RIMA POBRE DÁ CADEIA
João
Eichbaum
joaoeichbaum@gmail.com
Alegando a necessidade de
garantia da ordem pública, a polícia de Santa Maria pediu a prisão
preventiva de dois músicos e dos dois donos da boate Kiss, onde a fumaça e o
fogo, numa noite de festa, mataram 240 jovens.
A prisão preventiva – diz o artigo 312 do Código de Processo Penal - poderá ser decretada como
garantia da ordem pública, da ordem econômica, por conveniência da instrução
criminal, ou para assegurar a aplicação da lei penal, quando houver prova da
existência do crime e indício suficiente de autoria.
Agora leiam a seguinte poesia:
O fato foi extremamente
grave. Comoveu o planeta. Os olhos do mundo focaram Santa Maria. O Planeta
chorou. Do Oiapoque ao Chui, de um Polo a outro do planeta. Todos ficaram
consternados com o que aconteceu no dia 27 de janeiro do ano em curso.
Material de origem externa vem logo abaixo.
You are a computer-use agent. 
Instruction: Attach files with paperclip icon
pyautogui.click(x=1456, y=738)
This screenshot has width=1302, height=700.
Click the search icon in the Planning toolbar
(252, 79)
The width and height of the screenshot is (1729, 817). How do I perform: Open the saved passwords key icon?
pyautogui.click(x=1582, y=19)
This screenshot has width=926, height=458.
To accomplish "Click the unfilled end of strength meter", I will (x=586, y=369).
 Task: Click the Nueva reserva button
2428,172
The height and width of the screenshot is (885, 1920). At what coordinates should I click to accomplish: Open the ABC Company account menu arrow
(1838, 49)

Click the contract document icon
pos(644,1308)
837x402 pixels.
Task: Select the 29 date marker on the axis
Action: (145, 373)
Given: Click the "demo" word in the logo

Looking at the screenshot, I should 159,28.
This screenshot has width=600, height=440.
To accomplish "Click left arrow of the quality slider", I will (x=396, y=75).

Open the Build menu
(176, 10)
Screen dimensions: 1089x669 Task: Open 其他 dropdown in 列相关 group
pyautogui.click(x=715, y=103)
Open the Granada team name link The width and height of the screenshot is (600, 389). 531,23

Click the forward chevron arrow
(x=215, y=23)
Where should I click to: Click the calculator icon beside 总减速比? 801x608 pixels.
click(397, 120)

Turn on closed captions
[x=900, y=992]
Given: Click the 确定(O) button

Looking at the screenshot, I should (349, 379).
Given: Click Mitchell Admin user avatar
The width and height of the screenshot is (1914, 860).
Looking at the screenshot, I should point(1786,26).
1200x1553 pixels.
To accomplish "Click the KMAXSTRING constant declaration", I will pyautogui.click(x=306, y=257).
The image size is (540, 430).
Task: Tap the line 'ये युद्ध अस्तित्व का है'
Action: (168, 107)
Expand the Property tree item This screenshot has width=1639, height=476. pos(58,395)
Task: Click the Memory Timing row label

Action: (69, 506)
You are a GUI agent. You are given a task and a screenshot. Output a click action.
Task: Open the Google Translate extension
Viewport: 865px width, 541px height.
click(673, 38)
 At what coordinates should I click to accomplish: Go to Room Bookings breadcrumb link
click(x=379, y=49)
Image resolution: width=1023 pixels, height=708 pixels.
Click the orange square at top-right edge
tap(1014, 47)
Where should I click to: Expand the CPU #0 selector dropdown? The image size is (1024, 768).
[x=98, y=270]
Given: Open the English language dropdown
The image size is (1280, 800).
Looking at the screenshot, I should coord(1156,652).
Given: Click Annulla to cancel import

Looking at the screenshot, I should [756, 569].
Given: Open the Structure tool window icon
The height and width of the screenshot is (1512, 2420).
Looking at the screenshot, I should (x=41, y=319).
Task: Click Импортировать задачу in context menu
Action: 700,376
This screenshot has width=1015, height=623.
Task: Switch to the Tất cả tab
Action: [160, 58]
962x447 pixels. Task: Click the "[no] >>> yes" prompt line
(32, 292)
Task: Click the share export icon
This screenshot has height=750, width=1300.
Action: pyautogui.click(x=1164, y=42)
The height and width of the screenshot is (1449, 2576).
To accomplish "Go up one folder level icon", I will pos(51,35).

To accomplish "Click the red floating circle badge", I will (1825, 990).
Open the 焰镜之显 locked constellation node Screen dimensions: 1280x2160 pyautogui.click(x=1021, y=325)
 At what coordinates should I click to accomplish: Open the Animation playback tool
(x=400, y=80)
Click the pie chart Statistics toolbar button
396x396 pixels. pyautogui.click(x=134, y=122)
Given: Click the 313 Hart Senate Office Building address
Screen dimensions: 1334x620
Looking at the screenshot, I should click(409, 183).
Sem
dúvida que a ordem pública ficou abalada e deve ser garantida.
Pergunto eu: essa poesia tem algo a ver com o artigo 312 do Código de
Processo Penal? Ordem pública rima com “choro”? Ou será que o juiz quis rimar
“abalada” com “balada”, mas perdeu o rumo?
Ou o seguinte texto:
A comunidade sente o peso
do evento, o que não pode ser desconsiderado. O Direito não é uma regra de
alguns, é a regra de todos. Uma situação desse porte, avassaladora, é a tradução perfeita da afronta
à ordem pública.
Por favor, fechem os olhos para as feridas no vernáculo, que foram
produzidas, sem piedade, pelo juiz. De certo, no concurso que ele prestou, não
se exige língua portuguesa. Ou os examinadores conhecem menos o vernáculo do
que os examinados.
Mal temos espaço para a exegese do artigo 312 do CPP.
Para o juiz, “a ordem pública
ficou abalada”, porque o “Planeta (assim, com letra maiúscula. De certo Sua
Excelência estava pensando no Planeta Atlântida) chorou”, se comoveu, e porque
“todos ficaram consternados”.
Talvez pensando na insuficiência do argumento do choro e da consternação,
o comovido magistrado botou o “peso do evento” em cima da comunidade. Pronto,
aí estava uma “situação avassaladora”, traduzindo “afronta à ordem pública”.
Repito: “afronta”- substantivo que não existe no texto do artigo 312.
Sua Excelência deve ter lido muitos jornais, assistido a muita televisão,
para assumir o sentimento de todo “o Planeta”. E foi com base nesse sentimento
que ele decidiu prender os causadores da desordem anímica dele e de toda a
humanidade, da qual o meritíssimo se acha representante.
Só uma coisa – e justamente principal – ficou o juiz devendo: o povo se
revoltou, foi às ruas, houve atentados a pessoas e instituições, ninguém mais
respeitou a lei, a bagunça dominou, o pau quebrou geral, a polícia ficou
impotente, refém da desordem?
Seria bom avisar ao juiz de Santa
Maria que somente uma “situação” dessas é “avassaladora” e “traduz” a desordem que, mais do que
“afrontar”, compromete a ordem pública.